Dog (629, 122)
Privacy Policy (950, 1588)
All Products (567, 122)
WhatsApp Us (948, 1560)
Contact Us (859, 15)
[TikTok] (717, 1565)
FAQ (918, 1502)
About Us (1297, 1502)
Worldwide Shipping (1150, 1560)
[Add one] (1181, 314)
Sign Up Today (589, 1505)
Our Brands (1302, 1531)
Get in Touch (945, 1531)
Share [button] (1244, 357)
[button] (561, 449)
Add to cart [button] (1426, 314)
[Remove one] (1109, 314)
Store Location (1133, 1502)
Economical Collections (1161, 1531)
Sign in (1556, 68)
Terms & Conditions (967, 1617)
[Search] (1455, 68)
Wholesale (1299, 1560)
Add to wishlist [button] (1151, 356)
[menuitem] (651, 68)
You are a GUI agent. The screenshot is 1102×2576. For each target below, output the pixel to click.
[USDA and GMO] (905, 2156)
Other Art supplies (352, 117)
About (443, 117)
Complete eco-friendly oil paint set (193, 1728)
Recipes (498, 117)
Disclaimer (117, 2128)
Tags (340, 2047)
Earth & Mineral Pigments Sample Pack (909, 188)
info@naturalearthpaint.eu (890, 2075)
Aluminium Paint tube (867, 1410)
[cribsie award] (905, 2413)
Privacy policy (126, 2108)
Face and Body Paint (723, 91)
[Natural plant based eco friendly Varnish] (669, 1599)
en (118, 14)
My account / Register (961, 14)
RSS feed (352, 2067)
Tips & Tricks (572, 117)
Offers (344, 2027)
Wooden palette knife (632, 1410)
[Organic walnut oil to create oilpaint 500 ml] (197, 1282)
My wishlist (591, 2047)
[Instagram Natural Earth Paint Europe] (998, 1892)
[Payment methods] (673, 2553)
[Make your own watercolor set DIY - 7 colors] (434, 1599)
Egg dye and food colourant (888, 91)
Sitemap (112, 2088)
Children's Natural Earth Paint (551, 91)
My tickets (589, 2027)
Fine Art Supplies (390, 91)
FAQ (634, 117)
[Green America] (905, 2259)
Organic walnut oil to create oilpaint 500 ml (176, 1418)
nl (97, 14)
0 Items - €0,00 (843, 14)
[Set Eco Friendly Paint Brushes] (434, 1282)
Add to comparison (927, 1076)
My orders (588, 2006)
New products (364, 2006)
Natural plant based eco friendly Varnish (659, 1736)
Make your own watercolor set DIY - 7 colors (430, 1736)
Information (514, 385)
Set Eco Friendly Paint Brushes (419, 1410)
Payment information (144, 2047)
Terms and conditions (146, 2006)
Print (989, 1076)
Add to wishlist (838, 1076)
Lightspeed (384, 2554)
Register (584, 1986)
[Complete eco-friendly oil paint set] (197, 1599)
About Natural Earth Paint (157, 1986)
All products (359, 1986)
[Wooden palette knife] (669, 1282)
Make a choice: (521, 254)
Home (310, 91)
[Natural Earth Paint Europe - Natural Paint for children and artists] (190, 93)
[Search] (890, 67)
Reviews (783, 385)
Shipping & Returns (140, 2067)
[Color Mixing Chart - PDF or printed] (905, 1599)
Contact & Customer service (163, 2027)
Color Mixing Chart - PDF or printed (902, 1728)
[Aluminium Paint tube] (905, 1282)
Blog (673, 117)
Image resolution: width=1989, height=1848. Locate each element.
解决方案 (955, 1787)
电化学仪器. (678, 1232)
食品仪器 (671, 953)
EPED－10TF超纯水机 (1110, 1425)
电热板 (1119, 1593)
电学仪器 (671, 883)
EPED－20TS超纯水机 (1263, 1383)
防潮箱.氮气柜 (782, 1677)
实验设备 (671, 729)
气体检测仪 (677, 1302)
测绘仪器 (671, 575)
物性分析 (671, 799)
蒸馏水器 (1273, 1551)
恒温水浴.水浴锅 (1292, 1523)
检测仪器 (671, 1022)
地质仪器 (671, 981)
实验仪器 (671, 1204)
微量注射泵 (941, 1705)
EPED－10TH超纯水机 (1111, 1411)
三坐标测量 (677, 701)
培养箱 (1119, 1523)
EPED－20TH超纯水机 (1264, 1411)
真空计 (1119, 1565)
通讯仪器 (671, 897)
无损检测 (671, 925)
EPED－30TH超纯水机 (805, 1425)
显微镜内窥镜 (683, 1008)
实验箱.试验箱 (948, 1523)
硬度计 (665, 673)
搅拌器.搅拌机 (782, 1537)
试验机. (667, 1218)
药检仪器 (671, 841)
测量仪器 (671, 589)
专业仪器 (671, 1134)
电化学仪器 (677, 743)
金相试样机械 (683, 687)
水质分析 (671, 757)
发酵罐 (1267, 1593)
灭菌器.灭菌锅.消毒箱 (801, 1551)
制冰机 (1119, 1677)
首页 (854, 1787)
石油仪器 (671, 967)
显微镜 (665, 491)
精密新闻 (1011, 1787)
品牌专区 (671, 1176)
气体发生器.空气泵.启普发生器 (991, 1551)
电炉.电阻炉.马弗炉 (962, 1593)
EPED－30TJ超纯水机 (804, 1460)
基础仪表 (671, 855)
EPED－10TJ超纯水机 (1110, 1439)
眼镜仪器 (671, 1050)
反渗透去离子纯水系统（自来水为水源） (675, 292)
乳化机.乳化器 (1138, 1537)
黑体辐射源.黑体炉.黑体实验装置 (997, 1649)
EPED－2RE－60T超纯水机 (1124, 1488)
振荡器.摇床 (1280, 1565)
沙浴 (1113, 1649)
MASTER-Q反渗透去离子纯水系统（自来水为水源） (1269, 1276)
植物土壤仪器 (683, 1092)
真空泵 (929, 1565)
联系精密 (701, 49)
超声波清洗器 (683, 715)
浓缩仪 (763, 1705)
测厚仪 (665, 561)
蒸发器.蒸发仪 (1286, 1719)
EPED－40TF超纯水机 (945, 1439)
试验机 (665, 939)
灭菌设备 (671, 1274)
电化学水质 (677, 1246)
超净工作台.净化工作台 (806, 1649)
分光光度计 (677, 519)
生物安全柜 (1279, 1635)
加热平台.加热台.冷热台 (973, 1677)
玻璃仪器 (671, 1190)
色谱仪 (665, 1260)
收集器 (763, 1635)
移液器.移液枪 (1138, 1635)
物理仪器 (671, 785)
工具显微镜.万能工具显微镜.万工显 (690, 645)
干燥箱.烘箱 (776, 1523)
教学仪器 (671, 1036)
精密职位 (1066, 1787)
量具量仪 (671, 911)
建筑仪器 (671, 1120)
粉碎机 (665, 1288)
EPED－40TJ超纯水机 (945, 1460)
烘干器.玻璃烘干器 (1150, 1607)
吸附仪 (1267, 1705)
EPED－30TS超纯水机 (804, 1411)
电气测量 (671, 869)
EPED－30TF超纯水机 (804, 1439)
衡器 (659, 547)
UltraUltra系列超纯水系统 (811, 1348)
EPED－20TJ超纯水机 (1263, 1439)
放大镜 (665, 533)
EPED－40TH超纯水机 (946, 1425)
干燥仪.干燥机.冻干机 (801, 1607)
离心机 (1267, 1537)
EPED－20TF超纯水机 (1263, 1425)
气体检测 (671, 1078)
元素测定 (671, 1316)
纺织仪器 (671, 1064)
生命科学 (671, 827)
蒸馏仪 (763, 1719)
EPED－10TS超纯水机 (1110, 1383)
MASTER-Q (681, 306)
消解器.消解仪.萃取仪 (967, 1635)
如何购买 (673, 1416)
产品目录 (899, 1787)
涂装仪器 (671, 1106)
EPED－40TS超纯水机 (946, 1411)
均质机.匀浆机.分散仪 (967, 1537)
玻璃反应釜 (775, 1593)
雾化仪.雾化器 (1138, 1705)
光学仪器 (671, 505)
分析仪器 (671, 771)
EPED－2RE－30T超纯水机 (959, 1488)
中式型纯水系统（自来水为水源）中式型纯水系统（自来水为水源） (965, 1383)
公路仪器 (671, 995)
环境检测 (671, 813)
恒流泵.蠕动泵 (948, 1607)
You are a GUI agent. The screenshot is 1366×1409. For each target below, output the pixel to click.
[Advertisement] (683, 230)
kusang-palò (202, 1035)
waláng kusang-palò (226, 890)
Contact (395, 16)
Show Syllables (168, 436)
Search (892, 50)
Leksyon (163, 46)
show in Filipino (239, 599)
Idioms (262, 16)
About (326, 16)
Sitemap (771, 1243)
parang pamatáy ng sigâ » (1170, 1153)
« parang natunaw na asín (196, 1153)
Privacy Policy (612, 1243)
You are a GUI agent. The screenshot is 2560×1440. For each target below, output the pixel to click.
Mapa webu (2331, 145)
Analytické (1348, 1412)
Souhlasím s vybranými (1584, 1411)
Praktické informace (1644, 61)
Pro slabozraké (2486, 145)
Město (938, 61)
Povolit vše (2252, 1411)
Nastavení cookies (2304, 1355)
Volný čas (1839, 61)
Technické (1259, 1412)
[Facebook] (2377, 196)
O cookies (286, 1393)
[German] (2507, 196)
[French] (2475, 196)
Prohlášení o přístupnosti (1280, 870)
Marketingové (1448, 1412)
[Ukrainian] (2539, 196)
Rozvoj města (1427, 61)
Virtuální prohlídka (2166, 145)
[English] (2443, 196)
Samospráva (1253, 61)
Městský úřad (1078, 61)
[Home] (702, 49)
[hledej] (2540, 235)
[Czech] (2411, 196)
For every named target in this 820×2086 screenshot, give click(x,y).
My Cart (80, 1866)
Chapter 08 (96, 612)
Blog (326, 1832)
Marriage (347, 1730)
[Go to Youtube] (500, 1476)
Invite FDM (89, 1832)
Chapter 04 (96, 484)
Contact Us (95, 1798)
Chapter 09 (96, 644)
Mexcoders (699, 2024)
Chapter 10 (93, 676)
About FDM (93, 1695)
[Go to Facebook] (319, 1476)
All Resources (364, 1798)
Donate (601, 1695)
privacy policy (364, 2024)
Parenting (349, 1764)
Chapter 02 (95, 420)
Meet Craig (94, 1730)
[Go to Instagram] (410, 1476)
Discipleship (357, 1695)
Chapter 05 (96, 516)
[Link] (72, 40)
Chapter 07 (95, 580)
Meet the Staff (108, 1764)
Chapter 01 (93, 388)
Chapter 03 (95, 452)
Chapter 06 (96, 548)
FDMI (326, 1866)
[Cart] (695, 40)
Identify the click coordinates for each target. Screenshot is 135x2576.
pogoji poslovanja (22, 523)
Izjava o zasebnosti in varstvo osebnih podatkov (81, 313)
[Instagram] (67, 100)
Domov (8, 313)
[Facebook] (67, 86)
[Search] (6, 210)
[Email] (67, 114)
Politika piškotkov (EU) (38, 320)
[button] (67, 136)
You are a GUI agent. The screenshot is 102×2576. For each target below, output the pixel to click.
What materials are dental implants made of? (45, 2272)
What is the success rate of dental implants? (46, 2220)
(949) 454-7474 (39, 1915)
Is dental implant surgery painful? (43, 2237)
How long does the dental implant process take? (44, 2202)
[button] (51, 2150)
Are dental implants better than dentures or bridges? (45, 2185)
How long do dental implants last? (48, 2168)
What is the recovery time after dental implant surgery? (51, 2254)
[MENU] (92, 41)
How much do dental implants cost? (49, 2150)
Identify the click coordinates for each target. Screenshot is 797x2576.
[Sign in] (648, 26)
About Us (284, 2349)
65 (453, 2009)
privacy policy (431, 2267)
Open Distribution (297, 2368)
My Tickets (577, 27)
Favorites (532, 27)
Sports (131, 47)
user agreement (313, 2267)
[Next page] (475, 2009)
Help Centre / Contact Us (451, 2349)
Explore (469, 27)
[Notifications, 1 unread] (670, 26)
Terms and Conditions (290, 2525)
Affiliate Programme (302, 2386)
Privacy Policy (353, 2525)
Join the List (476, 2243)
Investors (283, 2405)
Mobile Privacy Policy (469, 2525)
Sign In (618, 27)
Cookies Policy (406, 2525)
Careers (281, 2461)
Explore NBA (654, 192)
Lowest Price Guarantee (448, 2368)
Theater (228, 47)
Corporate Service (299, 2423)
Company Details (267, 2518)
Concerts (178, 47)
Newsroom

※

WHAT YOU SHOULD DO: Return all lines from the material that contain "Aluminium".

SOLUTION FOR THIS PROBLEM:
Aluminium Paint tube (867, 1410)
[Aluminium Paint tube] (905, 1282)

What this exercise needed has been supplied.